Houston has one of the nation’s largest court backlogs, and the absence of just one judge can have a significant impact in the city’s chronically overrun immigration court system, according to an article published on Aug. 26 in the Houston Chronicle.

For an asylum-seeker, the consequences can be dire.

A Tahirih client who understands those consequences firsthand spoke with the Chronicle. The Ethiopian woman is seeking asylum because she fears an honor killing if she returns home. Below is an excerpt from the article:
 

    The 24-year-old, who declined to be named because she is afraid of her family, said she came to the United States on a student visa in 2012. She said her family is Muslim and from Eritrea and wanted her to marry a Sudanese man more than twice her age who had several wives when she was just 15.

    At first, she was able to persuade them to wait until she finished high school. Then she persuaded her father to allow her to complete two years of college but when he lost a lot of money, she knew she could no longer delay because the Sudanese man was wealthy. She feared death if he or her family discovered she wasn’t a virgin.

    “They would have had to harm me to keep their access to heaven,” she said, referring to her family’s strict interpretation of Islam.

    Resisting [a forced] marriage is a common cause for honor killings as is losing one’s virginity before marriage.

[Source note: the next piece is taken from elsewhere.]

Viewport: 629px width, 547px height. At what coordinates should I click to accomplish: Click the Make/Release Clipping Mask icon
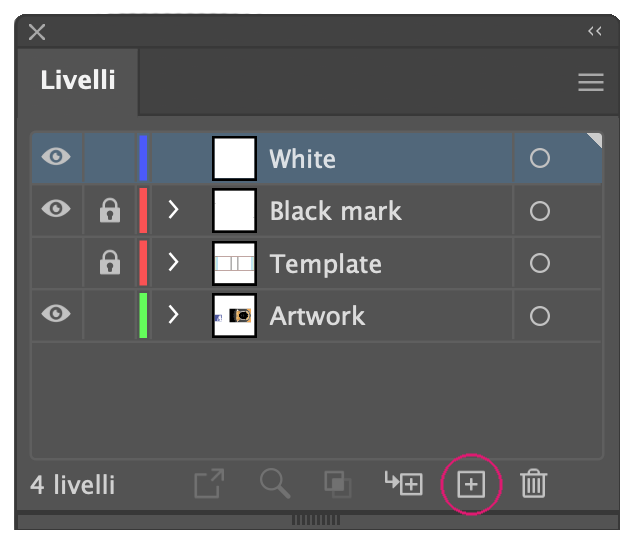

The United Nations estimates that at least 5,000 such deaths occur across the world each year.

    The woman borrowed money from a friend and obtained a visa to study in New York. But six months in, the friend stopped helping her and she came to Houston where she applied for asylum.

    Since 2013, she has been waiting for a trial in [Judge Mimi] Yam’s court. A month before she and her attorney were set to argue her case last September, Yam’s court postponed the hearing to 2019. They also miscoded her case, delaying her work permit by more than a year, while she survived on the charity of strangers and lost hope.

    Samantha Del Bosque, a senior staff attorney at Tahirih Justice Center, a nonprofit providing pro bono legal services in Houston for immigrant women and children, said she was so concerned about her client that they arranged for her to receive psychiatric help.

    “I felt hopeless,” the woman said. “I felt like I might as well die.”